In a tangled tale of globalization, French “tacos,” a fast food innovation first pioneered by North African immigrants in the suburbs of Lyon, have now arrived in Seattle via Canadian chain Brick’N’Cheese. This is drinking food, a mass of meat and cheese and fries wrapped in a flour tortilla and grilled like a panini — you can see why so many people wanted to read about it.
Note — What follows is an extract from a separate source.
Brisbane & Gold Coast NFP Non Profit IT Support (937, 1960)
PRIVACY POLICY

Thankfully, this headline is no longer true: As of this month, Moto Pizza began accepting walkups at all three of its locations. But back in April, getting your hands on one of Moto’s Filipino-inflected, Detroit-style pies required ordering your pizza months in advance. Or you could have done what one customer did, and buy a reservation off Reddit for $40.
The Pike Place Market Preservation and Development Authority (PDA), the entity that governs Seattle’s most popular tourist attraction, is apparently a fierce defender of its trademark,. In September, the PDA sued Pike Place Fish Market, one of the market’s most famous tenants, for using the words “Pike Place” in non-market contexts, which the PDA argues amounts to trademark infringement. The suit is ongoing.
The April death of Rachel Marshall was one of the year’s most tragic pieces of news. Marshall owned several bars and restaurants but will likely be most remembered for her eponymous ginger beer, which she built into a major local brand. What wasn’t included in the initial coverage of the 42-year-old’s passing was the cause of death, which the family later clarified in a statement. Marshall “drank too much for too long, and her liver stopped functioning,” the statement said, adding that the problem had begun during the pandemic lockdown. “Drinking went from a social, celebratory ritual to a coping mechanism, and one day alcohol gained the upper hand. Covid faded but the drinking didn’t, and this became its own source of depression, and this was the spiral she was caught in when she died.”